> _WORK REQUIRED_
Please copy exactly the part of the records below that opens with the line containing "The image size is (1236, 741)." and closes with the line containing "the Published Notes", leaving out any pictures.

> _GIVEN DATA_
··········

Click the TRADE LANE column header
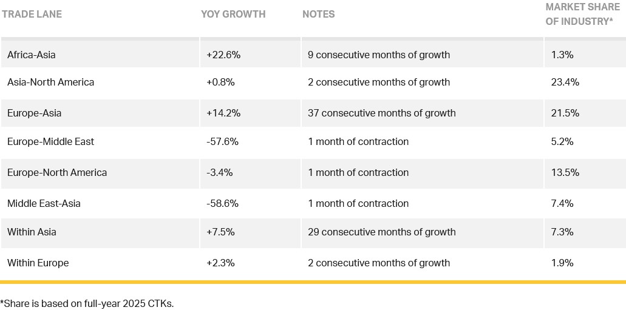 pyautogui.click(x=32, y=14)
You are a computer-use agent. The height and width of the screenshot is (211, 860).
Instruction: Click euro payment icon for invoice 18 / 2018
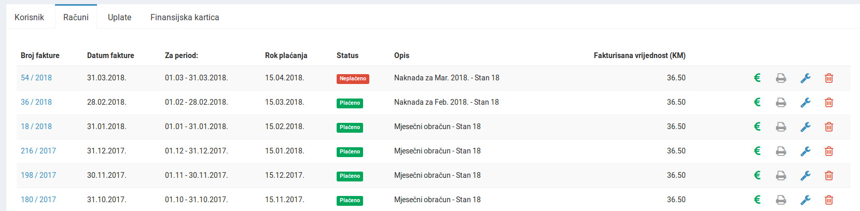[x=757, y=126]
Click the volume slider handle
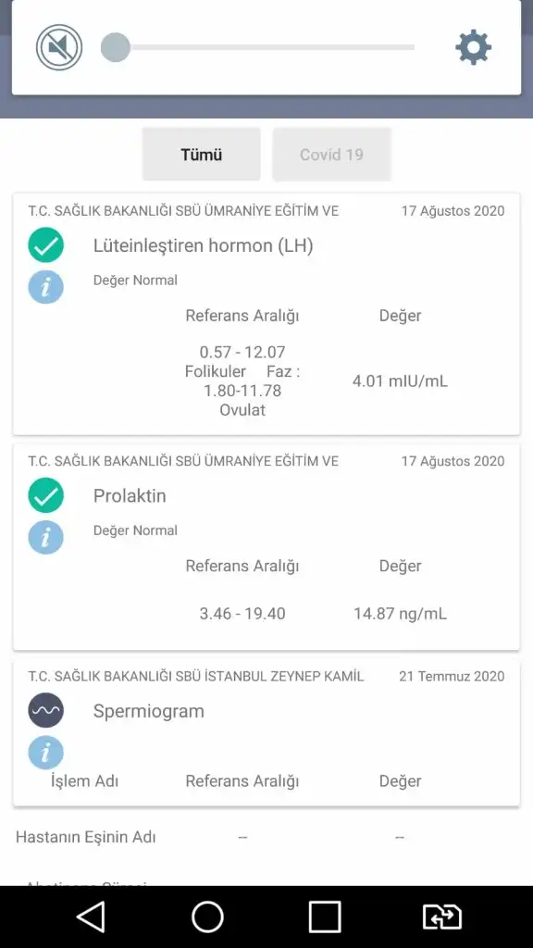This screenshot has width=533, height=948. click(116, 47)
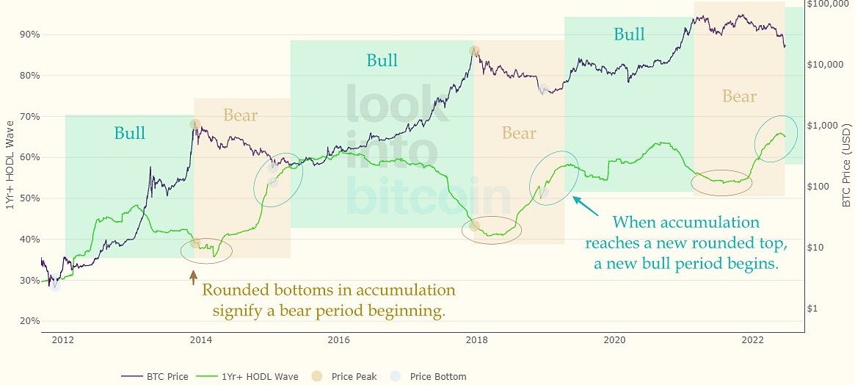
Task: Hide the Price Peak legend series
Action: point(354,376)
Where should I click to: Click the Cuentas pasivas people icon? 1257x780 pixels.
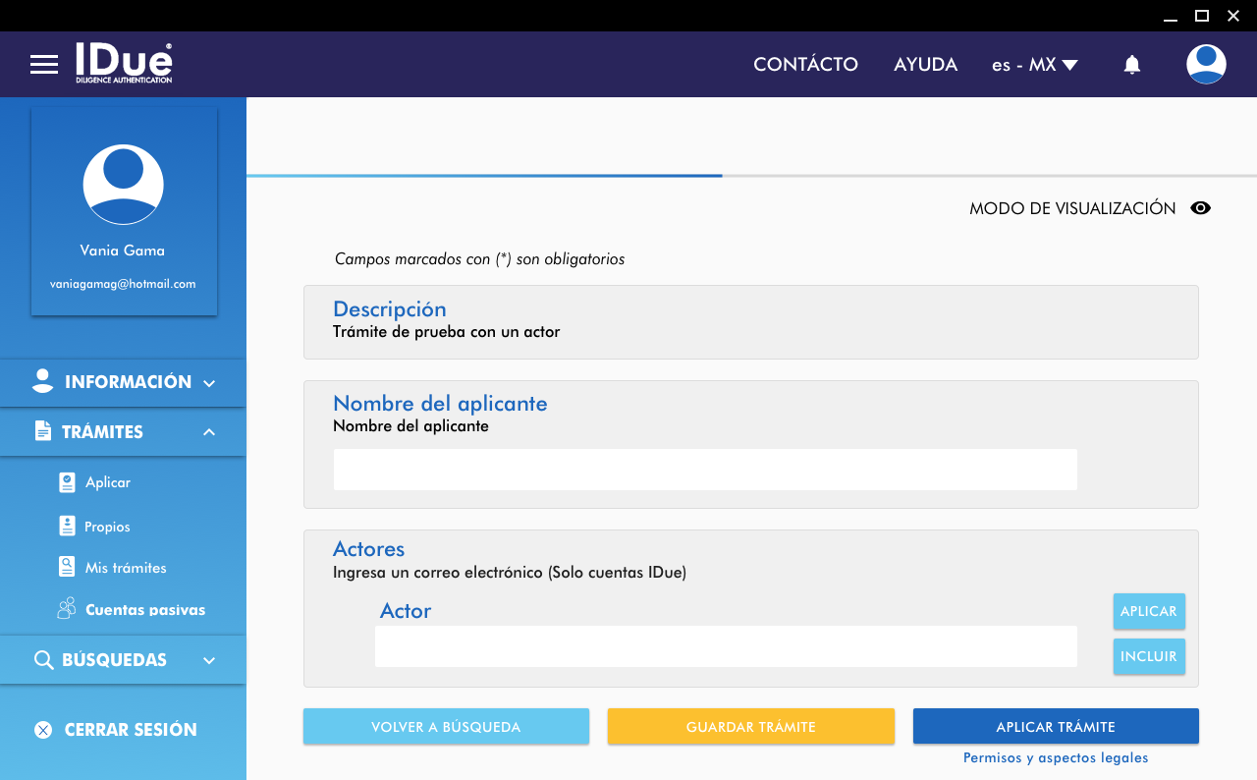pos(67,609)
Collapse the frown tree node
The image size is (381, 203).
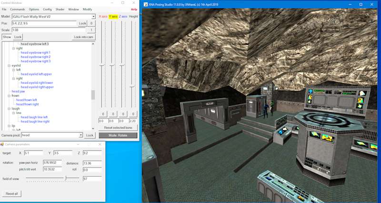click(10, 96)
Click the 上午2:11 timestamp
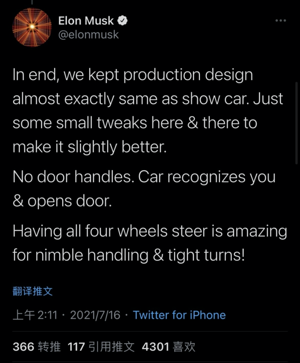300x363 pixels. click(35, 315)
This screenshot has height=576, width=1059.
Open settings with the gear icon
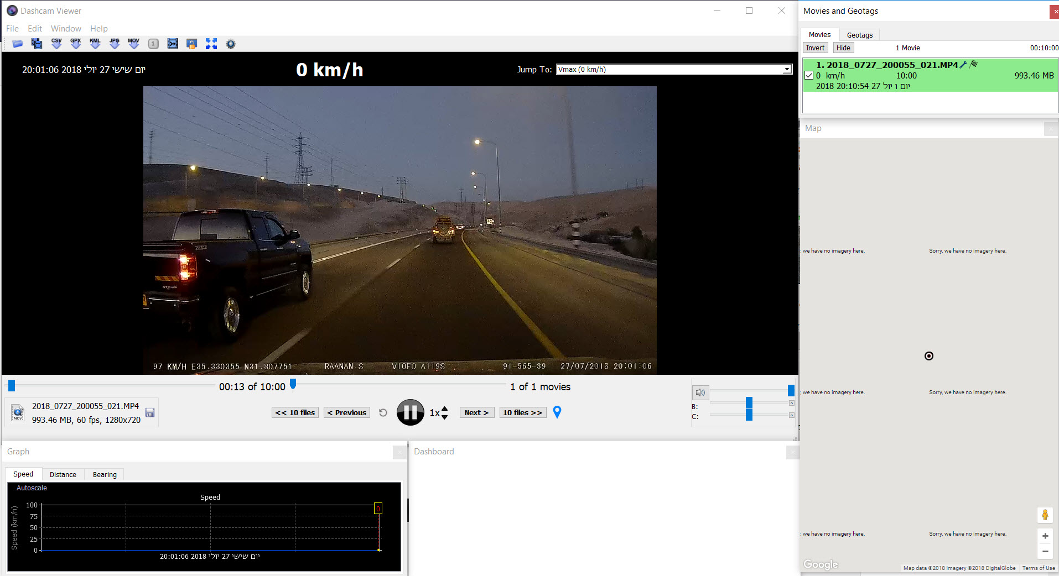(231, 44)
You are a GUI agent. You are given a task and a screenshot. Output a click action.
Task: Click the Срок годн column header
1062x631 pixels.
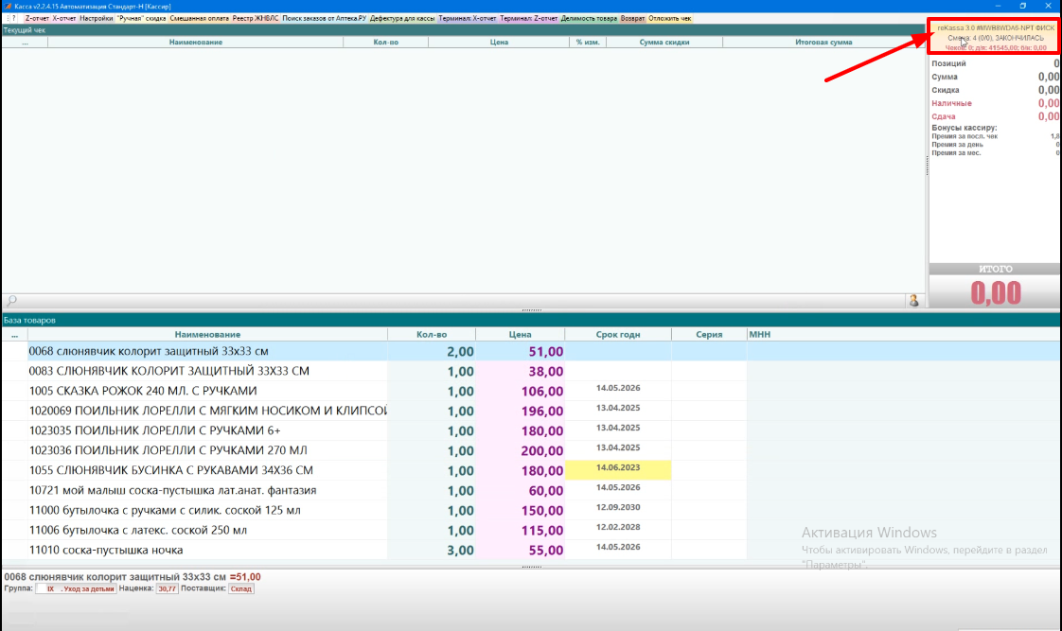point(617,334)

··········

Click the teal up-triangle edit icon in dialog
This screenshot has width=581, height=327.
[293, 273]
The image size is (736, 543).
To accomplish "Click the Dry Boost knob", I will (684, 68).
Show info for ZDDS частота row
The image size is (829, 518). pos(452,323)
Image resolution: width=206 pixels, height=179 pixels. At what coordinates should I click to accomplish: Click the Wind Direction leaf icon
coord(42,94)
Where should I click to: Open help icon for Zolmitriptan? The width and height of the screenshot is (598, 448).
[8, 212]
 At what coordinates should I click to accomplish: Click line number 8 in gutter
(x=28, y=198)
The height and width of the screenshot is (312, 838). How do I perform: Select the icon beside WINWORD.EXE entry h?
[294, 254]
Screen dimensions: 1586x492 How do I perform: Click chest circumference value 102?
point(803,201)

··········

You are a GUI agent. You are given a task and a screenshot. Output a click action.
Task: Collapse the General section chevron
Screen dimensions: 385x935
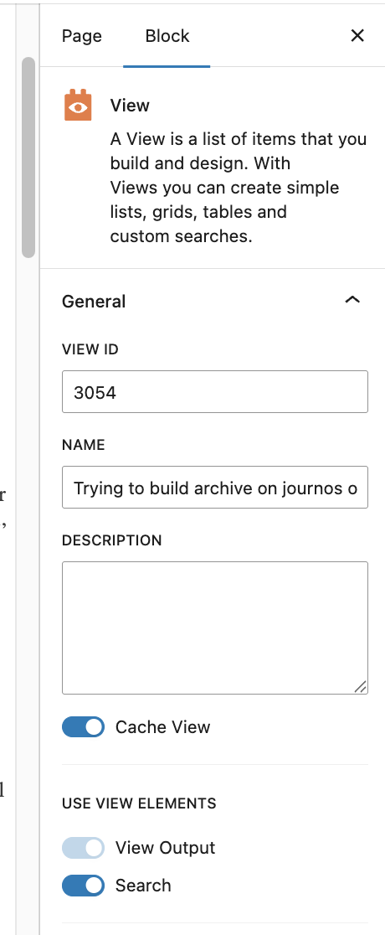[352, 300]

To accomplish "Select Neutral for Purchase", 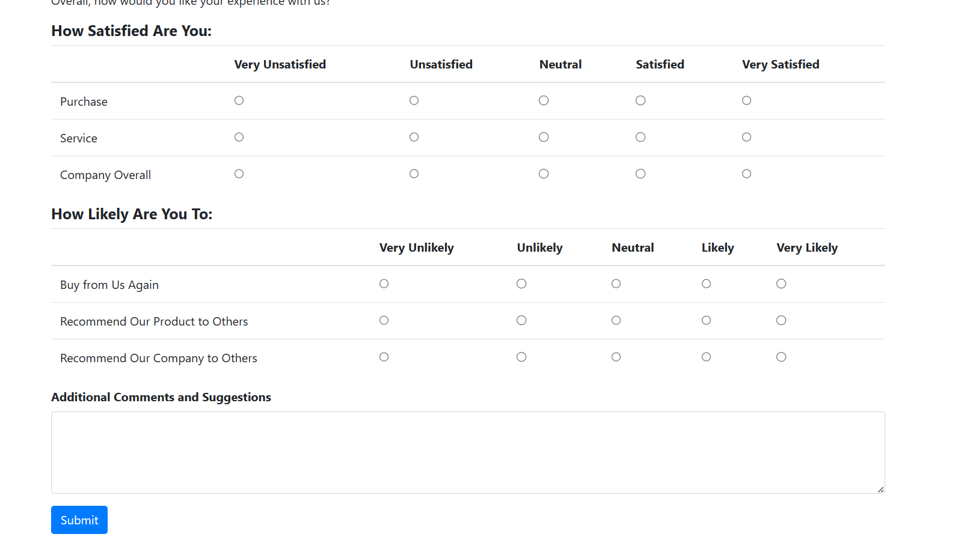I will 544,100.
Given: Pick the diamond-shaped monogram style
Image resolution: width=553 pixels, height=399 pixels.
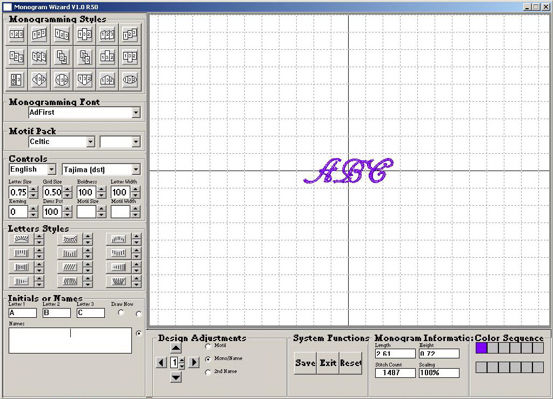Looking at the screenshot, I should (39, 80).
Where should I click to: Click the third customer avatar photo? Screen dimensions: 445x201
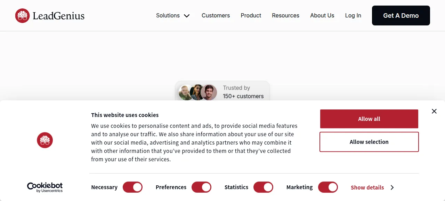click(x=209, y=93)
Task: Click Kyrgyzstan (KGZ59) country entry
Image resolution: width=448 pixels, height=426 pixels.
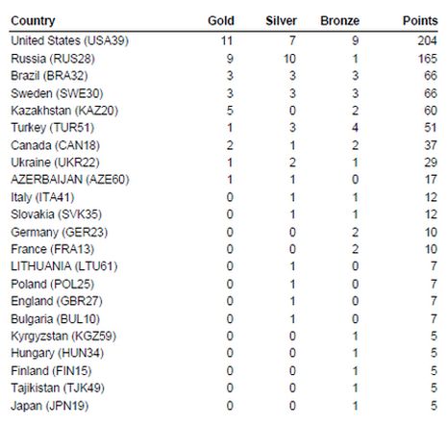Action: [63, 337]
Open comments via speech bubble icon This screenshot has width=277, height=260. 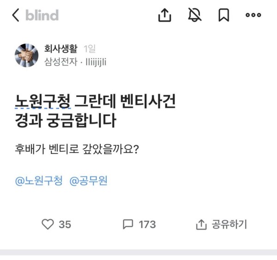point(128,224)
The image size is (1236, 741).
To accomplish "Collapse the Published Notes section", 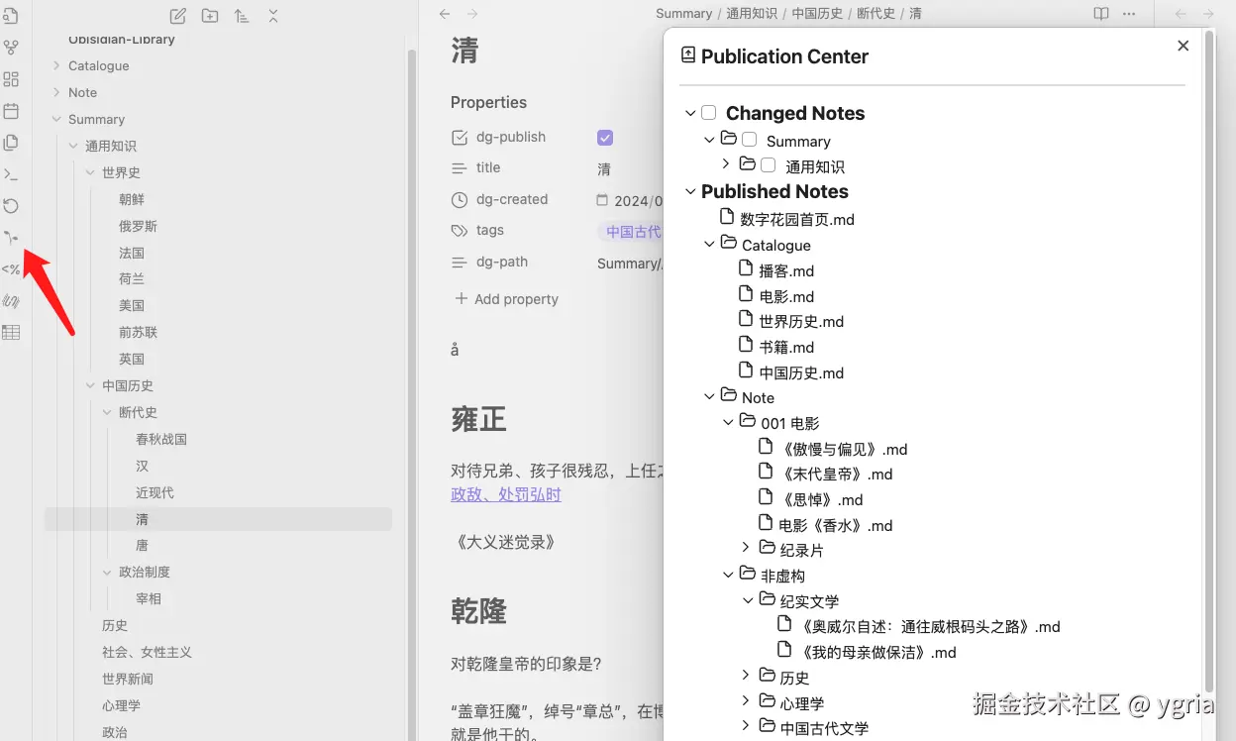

··········

> _TASK ANSWER_
The image size is (1236, 741).
To accomplish "Collapse the Published Notes section", 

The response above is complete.